«Un prodotto giovane e d’immagine»

Jacopo De Michelis (nella foto in basso), responsabile della narrativa per Marsilio, è l’editor che ha portato in Italia per primo i booktrailer: «Il battesimo è avvenuto nel 2005 con Baciami, Giuda di Will Christopher Baer. Abbiamo realizzato il video in Italia, ma all’autore è piaciuto così tanto che ne ha voluta una versione inglese e poi ha usato alcuni fotogrammi per la copertina del libro».
Come li ha scoperti?
«Ne avevo visti in Olanda, Inghilterra e naturalmente Stati Uniti, sia sul modello cinematografico e videoclip, sia interattivi. Mi avevano colpito quelli di Douglas Coupland e Vita di Pi di Yann Martell, che si trovano ancora on line».
Quanto costa realizzarne uno?
«A costi di mercato siamo tra i 5 e i 10mila euro. Ma per una casa editrice piccola come la nostra anche questi sono prezzi troppo alti. Perciò mettiamo in campo sinergie e collaborazioni volontarie, come quelle di concorsi e studenti, e grazie alle tecnologie digitali di montaggio e postproduzione i costi si abbassano».
Il ritorno è buono?
«In copie vendute, credo che ancora nessun editore possa dire di aver portato al successo un libro in Italia con un booktrailer. Ma a livello di immagine, il ritorno è ottimo, specie presso i giovanissimi. Diamo l’impressione di una casa editrice rivolta al nuovo».

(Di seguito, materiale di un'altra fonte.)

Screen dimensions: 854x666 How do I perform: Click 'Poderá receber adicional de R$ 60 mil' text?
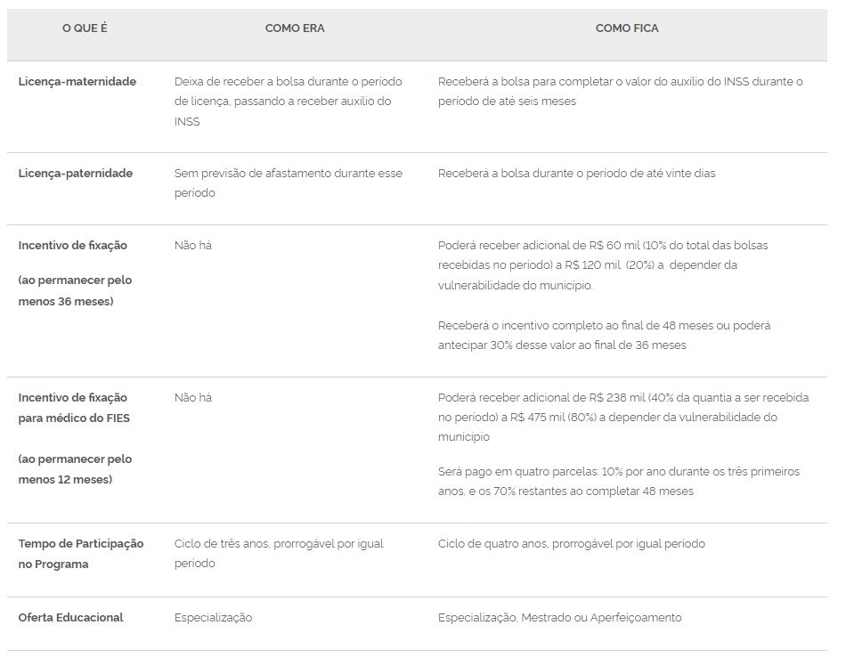[x=603, y=265]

Ma il libro è un oggetto così obsoleto?
«Rispetto ai nuovi linguaggi, certamente. Il booktrailer è proprio il frutto della difficoltà dell’editoria a raggiungere un certo pubblico e per questo si fonda su un paradosso: usare l’immagine per promuovere la parola scritta. Ma noi lo usiamo per dire ai giovani: anche nei libri potete trovare le emozioni dei film o dei serial televisivi».